* DOCUMENT PASSAGE:
In February, I took my brother (who had just finished aggressive treatment for an advanced case of prostate cancer) to the emergency room with stroke symptoms. The first stroke was mild, milder than mine had been in fact. Then a day later he suffered a second stroke accompanied by seizures. This one left him barely conscious, unable to communicate other than through nods and shakes of the head in response to yes-no questions, and through squeezing my hand with his right hand (his only still-functioning hand).

A physician friend of mine said it was "locked-in syndrome" which I had only recently learned about after seeing Julian Schnabel's great film "The Diving Bell and the Butterfly" at Talk Cinema at the AFI. The character in the film, a true story, suffered a massive stroke and was left with his mind intact yet unable to move any of his body except for the eyelid of one eye. A therapist was astute enough to devise a way for him to to communicate with her by blinking this one eye every time she said the letter he intended as she painstakingly repeated the alphabet over and over awaiting his blink. In time he was able to dictate his memoirs (He had been a famous magazine editor, for French Elle, I believe). His memoir, "The Diving Bell and the Butterfly" was published shortly before he died from complications related to the stroke. Definitely add it to your NetFlix queue if you haven't seen it, but I digress...

* ASSIGNED TASK:
In the stroke passage, how could the brother communicate after his second stroke? The rows that follow aren't needed for this.

* DATASET EXTRACT:
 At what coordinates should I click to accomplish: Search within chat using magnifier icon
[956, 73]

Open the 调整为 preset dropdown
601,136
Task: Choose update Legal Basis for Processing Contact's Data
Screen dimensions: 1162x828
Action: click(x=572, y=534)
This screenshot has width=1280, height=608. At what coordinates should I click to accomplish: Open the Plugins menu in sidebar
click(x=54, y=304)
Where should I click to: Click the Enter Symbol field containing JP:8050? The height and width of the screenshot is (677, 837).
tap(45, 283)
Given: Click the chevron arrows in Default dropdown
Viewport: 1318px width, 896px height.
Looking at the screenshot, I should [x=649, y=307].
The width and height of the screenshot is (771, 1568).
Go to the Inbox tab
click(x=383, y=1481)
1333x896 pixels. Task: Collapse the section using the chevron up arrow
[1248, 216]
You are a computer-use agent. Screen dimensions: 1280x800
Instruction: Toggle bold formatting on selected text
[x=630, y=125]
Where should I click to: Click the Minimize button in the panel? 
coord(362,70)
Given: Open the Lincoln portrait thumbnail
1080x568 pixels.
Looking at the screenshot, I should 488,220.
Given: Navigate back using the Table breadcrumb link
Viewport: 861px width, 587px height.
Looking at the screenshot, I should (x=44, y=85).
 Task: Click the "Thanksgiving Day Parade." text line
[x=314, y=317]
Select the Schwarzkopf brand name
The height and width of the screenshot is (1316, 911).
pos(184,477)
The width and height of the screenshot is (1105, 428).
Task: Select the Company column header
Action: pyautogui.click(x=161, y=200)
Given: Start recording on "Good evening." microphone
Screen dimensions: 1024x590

* ANSWER TO THIS TASK:
He nodded or shook his head in response to yes-no questions and squeezed a hand with his right hand.